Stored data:

- Opening Delimiter -

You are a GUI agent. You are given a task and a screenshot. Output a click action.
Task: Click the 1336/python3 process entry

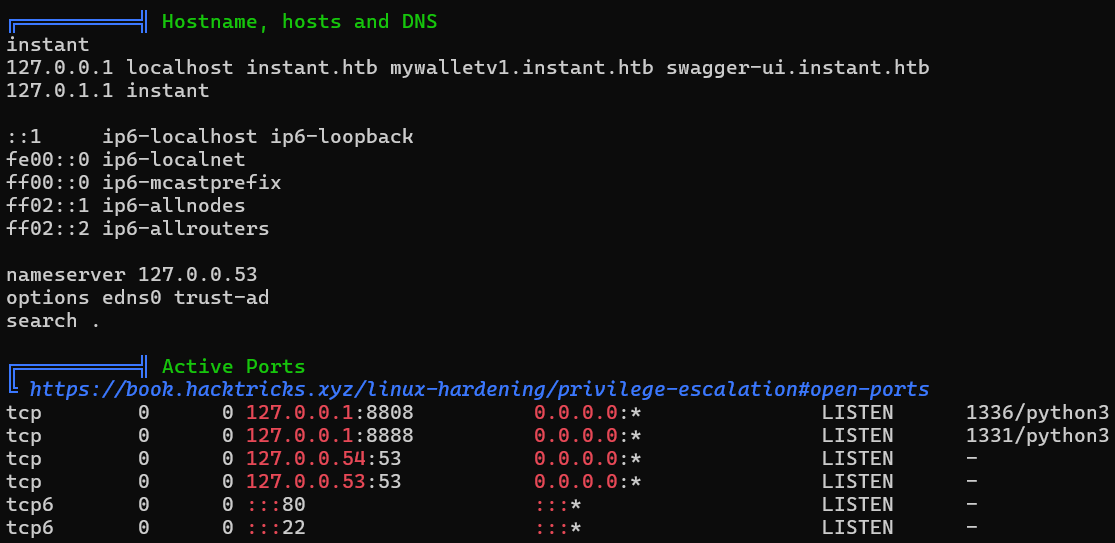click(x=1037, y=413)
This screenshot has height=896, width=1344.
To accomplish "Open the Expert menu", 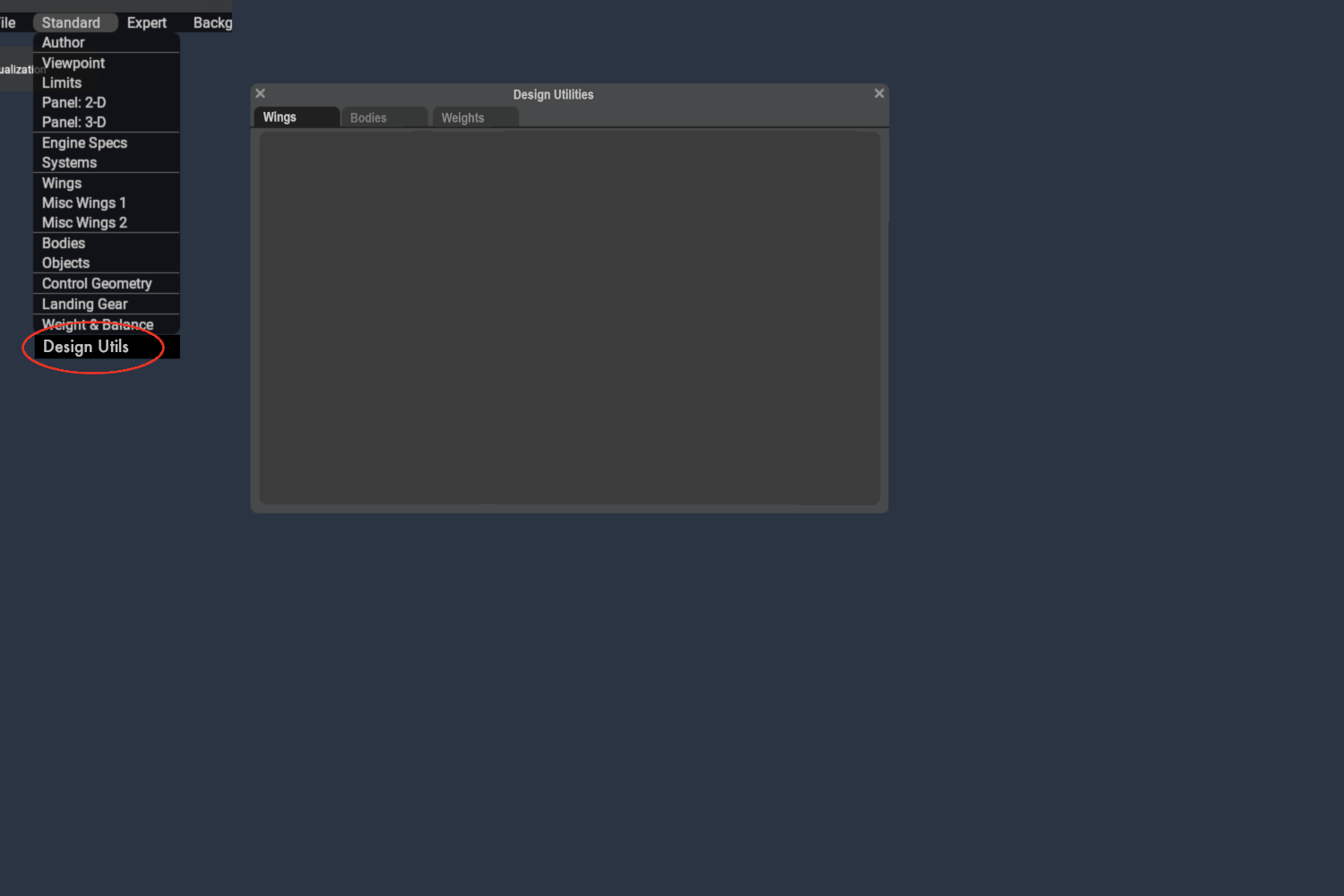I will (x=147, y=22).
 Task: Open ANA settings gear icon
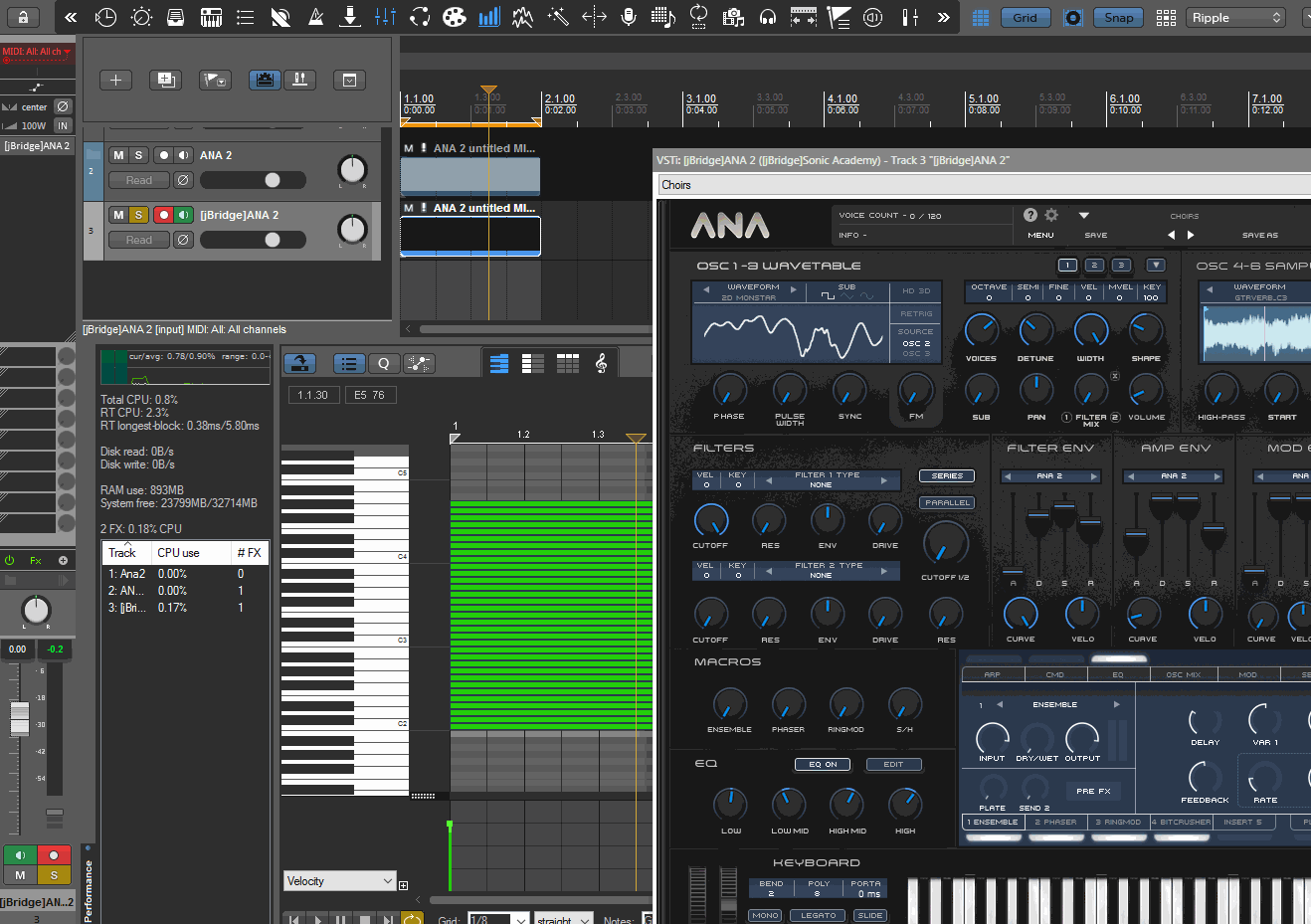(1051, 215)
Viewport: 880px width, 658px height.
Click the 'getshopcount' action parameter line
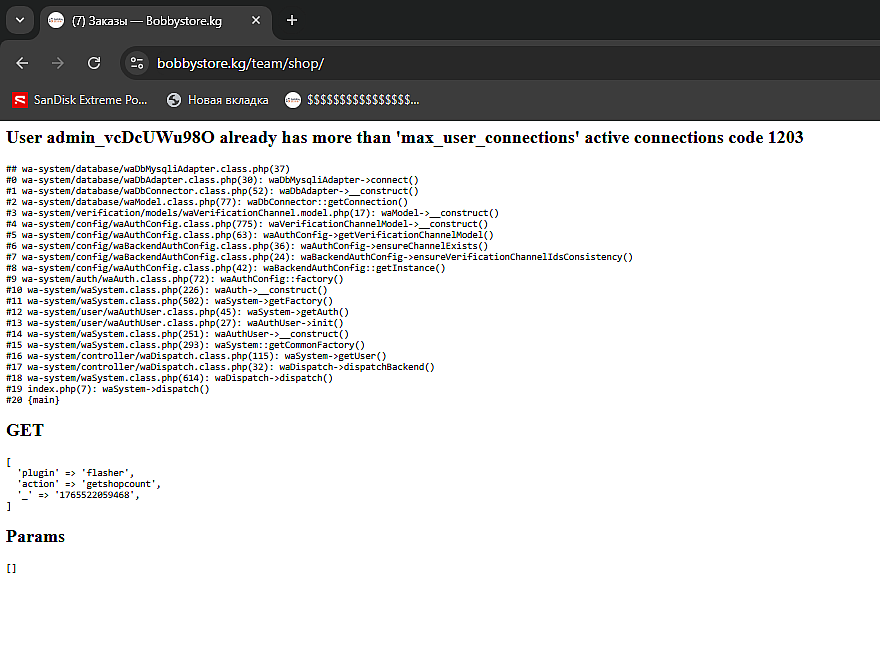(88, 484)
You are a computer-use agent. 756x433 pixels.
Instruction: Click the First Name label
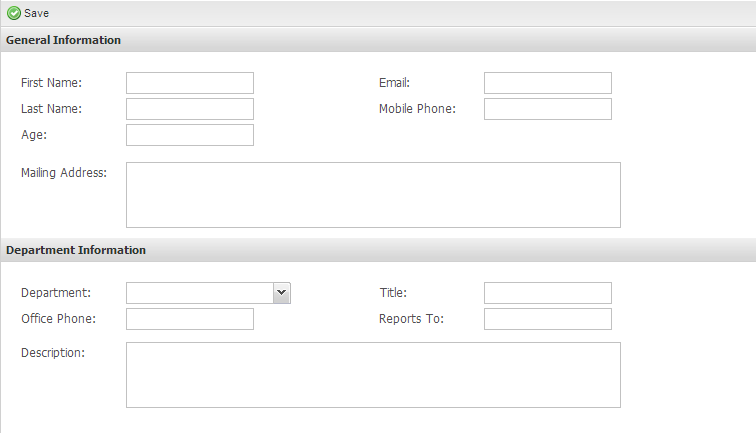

- Closing Delimiter -

* Exercise directions:
Repeat the lines exactly, starting with the line that contains "You are a computer-use agent. 756x433 pixels." and ending with the last line of the entries. Keep both of those lines but no pictures.

* Reply:
You are a computer-use agent. 756x433 pixels.
Instruction: Click the First Name label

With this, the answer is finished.